As shown in Table 2, the mean age of the sample was 57.3 years (range of 29–79). Mean months since breast cancer diagnosis was 11.6 (range of 1–18 months). The sample was 74% white, 18% black, 4% Asian, 3% Hispanic, and 1% American Indian. Most (90%) had at least some college education. In terms of breast cancer treatment, 73% had lumpectomy (breast conserving surgery), 31% had mastectomy, 68% had radiation therapy, 43% had chemotherapy, 23% had surgery on the unaffected breast (contralateral mastectomy), and 77% had lymph nodes removed. There were five individuals who reported neither surgery option and 18 who reported having both types of surgery (likely because these patients had a mastectomy following a lumpectomy with unclear margins) which explains why the numbers for breast conserving surgery and mastectomy do not add up to 100%.

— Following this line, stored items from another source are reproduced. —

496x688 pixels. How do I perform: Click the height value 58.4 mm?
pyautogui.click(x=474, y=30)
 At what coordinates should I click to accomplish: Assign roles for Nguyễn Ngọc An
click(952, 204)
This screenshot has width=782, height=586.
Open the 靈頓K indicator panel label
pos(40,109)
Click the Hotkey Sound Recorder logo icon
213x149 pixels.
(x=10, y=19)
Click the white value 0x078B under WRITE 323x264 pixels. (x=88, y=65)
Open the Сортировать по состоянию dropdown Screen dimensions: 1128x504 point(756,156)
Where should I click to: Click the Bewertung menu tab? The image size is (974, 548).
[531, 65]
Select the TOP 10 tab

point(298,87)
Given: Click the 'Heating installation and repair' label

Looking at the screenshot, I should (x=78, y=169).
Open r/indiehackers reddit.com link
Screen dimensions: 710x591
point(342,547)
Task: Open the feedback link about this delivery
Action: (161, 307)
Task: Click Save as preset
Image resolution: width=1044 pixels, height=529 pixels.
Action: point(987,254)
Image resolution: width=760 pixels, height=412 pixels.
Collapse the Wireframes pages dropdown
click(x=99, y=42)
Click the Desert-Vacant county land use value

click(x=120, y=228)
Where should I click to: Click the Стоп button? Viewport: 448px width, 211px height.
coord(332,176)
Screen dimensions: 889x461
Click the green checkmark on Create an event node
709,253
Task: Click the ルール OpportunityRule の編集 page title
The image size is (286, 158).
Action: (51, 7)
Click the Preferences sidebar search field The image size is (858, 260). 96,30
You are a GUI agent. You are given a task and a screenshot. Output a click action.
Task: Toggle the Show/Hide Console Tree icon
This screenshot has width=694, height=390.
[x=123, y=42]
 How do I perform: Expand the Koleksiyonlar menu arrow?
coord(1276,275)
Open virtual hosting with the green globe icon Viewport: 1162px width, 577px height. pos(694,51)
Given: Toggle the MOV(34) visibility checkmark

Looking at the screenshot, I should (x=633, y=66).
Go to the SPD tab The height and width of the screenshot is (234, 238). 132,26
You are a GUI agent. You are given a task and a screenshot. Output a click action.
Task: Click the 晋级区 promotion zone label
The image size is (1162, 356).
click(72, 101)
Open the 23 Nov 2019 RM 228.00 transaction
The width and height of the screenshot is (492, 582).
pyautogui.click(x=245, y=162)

Table 2 Sample description

For overall BC treatment decisions, as well as for surgery, chemotherapy, and radiation decisions separately, the principal components analysis indicated a single factor solution, i.e., only one Eigen value greater than 1.0, and in each case the Eigen value for the single factor exceeded 2.4. As shown in Table 3, factor loadings of the six items were generally consistent across the overall and treatment-specific scales. The only item that did not meet the criteria for inclusion, based on factor loading >0.45, was “Right for You” for the chemotherapy and radiation scales.

Table 3 Factor loadings for subjective decision quality items

Internal consistency (i.e., alpha) was 0.77, 0.85, 0.82, and 0.78 for the overall, surgery, chemotherapy, and radiation decision quality scales, respectively. The removal of “right for you’ slightly increased alpha for the chemotherapy and radiation scales. See Table 4.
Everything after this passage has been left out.